Adm. Pierre Vandier, NATO’s Supreme Allied Commander Transformation, describes this as a fundamental clash of operational speeds. Ukraine has developed what he calls an “adaptation DNA,” a capacity to identify a battlefield problem and deploy a technological solution almost in real-time. For the West, which has not faced this kind of systemic pressure in generations, the ability to pivot this quickly is not just missing—it is nonexistent.
The Procurement Traffic Jam
The current Western defense model is designed for stability and massive scale, but it is poorly suited for the “cat-and-mouse game” of modern drone and robotic warfare. Vandier uses the metaphor of a highway to explain the failure: the alliance is trying to “enlarge the highway” by producing more of the same legacy systems, rather than building an “HOV lane” that allows emerging tech to bypass the bureaucracy.
In Ukraine, this fast-track approach is a matter of survival. When the Ukrainian fleet of exploding naval drones began threatening Russian assets in the Black Sea, Moscow responded by increasing combat aircraft patrols. In a traditional NATO procurement cycle, a countermeasure might take years to clear committee and factory lines. Instead, Kyiv rapidly armed its drones with surface-to-air missiles to neutralize the fresh threat.
This urgency is creating a friction point between legacy defense contractors, who remain wedded to old procurement models, and a new wave of defense startups attempting to emulate the Ukrainian model of rapid iteration and direct combatant feedback.
A Humbling Learning Curve
The gap in adaptation is not just about hardware; it is about tactical intuition. Recent reports suggest a sobering reality for the alliance: in some instances, modest Ukrainian teams have outperformed entire NATO battalions, highlighting a disconnect between Western doctrine and the reality of the current conflict.
This has forced a reversal of roles. NATO artillery crews have been receiving instruction from Ukrainians on the effective leverage of drones. These lessons are now being pushed further, as the alliance attempts to figure out how to apply these rapid-adaptation tactics in extreme environments, such as the Arctic.
However, the transition is not seamless. Some reports indicate that Ukraine has even fired its NATO trainers, suggesting that the alliance may be struggling to absorb the very lessons it desperately needs to learn. This tension is echoed by Ukraine’s envoy to the alliance, who has argued that it is time to fundamentally reinvent NATO to match the demands of the present.
Analytical Q&A
Why is NATO struggling to adopt the “HOV lane” for technology?
The primary obstacle appears to be a reliance on legacy procurement models. Large defense contractors are built for long-term, multi-year development cycles for complex systems. Shifting to a model where technology is updated every few weeks requires a level of flexibility and risk-tolerance that contradicts the traditional bureaucratic and financial structures of Western defense spending.
How did Ukraine’s naval drone evolution illustrate “adaptation DNA”?

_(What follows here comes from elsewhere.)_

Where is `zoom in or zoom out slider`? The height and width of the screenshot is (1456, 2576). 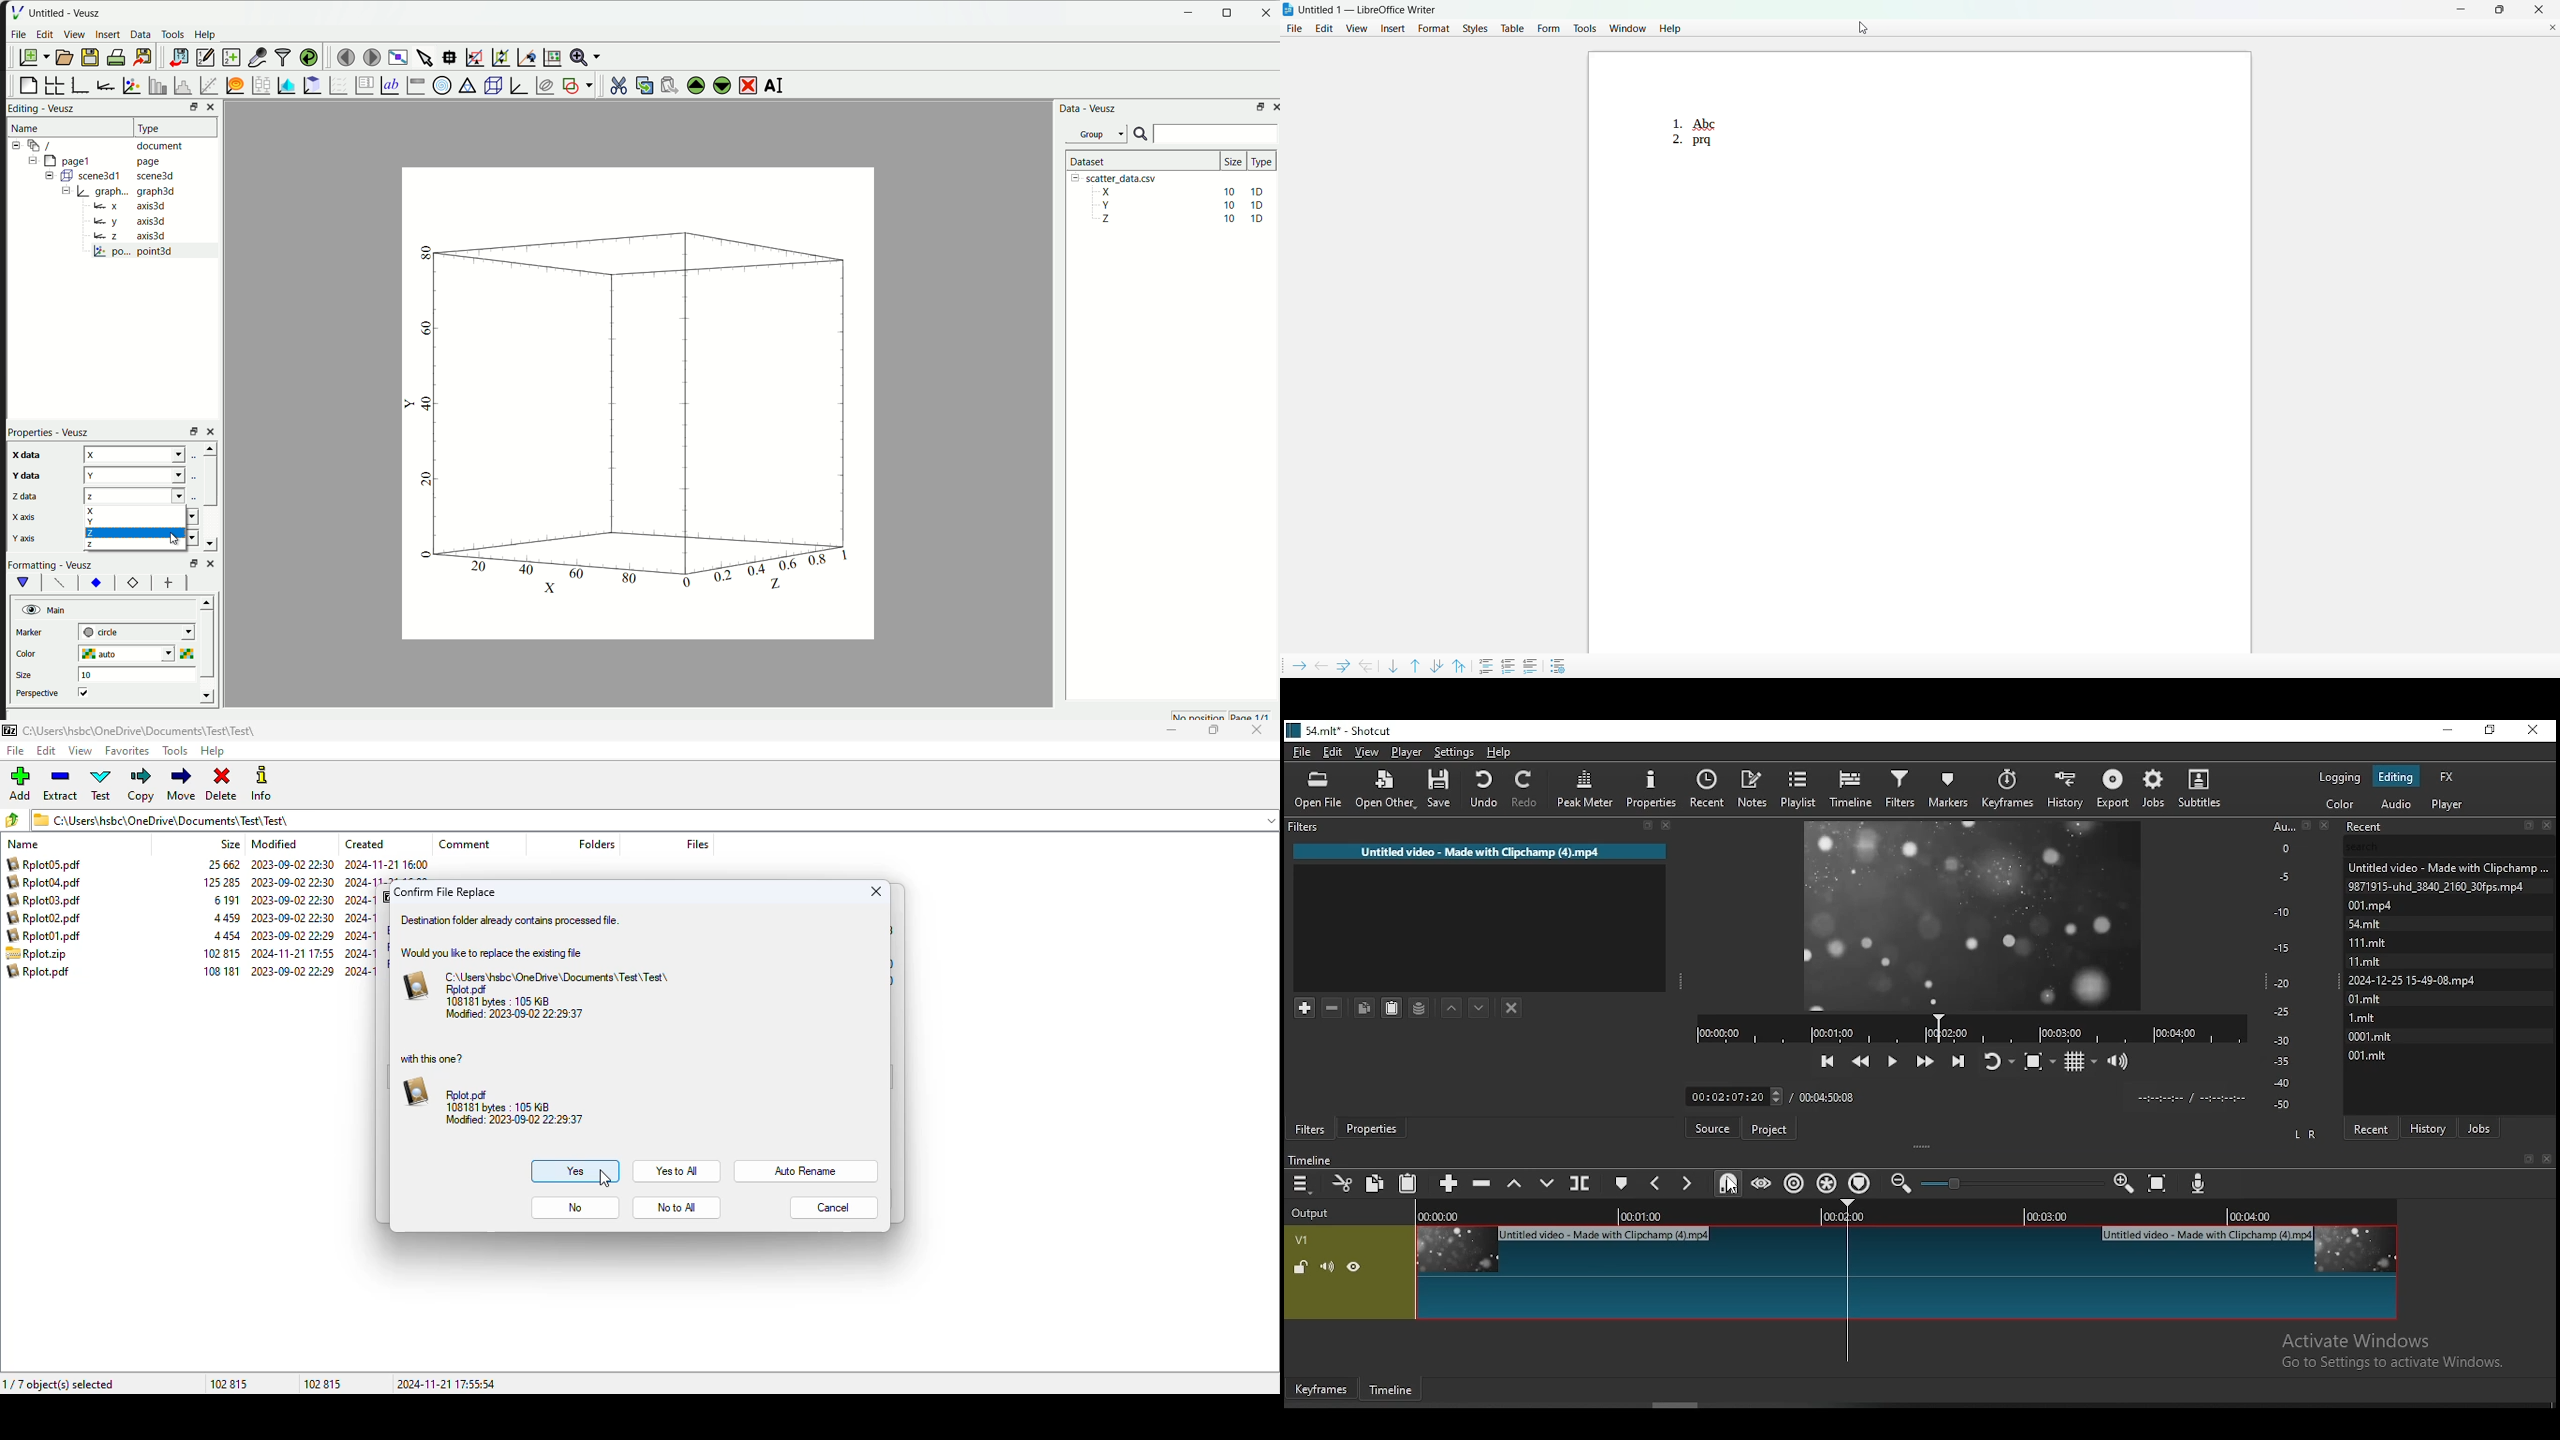 zoom in or zoom out slider is located at coordinates (2007, 1182).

Ukraine first deployed exploding naval drones to challenge the Russian Black Sea Fleet. When Russia countered by using combat aircraft to hunt these drones, Ukraine did not wait for a new class of ship; they integrated surface-to-air missiles directly onto the drones. This rapid cycle of “threat-response-adaptation” is the core of the DNA Adm. Vandier believes NATO lacks.
What are the broader implications if NATO fails to modernize its speed of adaptation?
If the alliance remains stuck in a “crisis” mindset—trying to fix old models rather than responding to the “shock” of modern warfare—it risks deploying obsolete technology. In a conflict defined by drones and robots, a system that takes years to build may be countered by a software update or a new drone design before it even reaches the field.
Can a massive, multi-national bureaucracy ever truly emulate the agility of a nation fighting for its existence?